[Recorded data]
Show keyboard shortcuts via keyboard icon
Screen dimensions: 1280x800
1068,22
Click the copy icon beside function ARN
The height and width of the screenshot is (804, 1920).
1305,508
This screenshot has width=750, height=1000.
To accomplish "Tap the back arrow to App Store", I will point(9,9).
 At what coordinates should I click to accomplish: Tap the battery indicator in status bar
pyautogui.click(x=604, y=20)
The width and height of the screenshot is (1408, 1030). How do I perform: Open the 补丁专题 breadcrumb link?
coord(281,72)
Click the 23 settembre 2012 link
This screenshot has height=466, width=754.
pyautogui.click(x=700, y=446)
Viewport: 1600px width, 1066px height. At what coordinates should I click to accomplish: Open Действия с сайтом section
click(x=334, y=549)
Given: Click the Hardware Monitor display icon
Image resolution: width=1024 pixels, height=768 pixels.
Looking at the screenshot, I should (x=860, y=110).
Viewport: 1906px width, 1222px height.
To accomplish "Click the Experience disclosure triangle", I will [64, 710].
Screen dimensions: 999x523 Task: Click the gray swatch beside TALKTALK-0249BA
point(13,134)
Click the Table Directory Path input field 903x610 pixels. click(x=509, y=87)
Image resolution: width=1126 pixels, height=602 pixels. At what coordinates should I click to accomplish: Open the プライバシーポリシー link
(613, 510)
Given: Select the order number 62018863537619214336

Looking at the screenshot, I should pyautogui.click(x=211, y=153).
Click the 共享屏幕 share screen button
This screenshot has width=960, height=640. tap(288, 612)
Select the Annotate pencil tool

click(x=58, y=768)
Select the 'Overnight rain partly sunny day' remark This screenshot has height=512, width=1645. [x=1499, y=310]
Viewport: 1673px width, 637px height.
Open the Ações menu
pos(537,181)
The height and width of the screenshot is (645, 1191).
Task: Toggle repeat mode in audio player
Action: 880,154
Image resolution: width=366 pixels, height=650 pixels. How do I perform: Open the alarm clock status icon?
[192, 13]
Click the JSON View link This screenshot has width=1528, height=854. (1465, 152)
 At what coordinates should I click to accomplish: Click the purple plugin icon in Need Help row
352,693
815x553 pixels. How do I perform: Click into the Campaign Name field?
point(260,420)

Work to complete → Go through the records line by line, and copy each line that holds the string "will".

Answer for this exercise →
To accomplish "Tap the back arrow to App Store", I will point(9,9).
To accomplish "Click the Experience disclosure triangle", I will [64, 710].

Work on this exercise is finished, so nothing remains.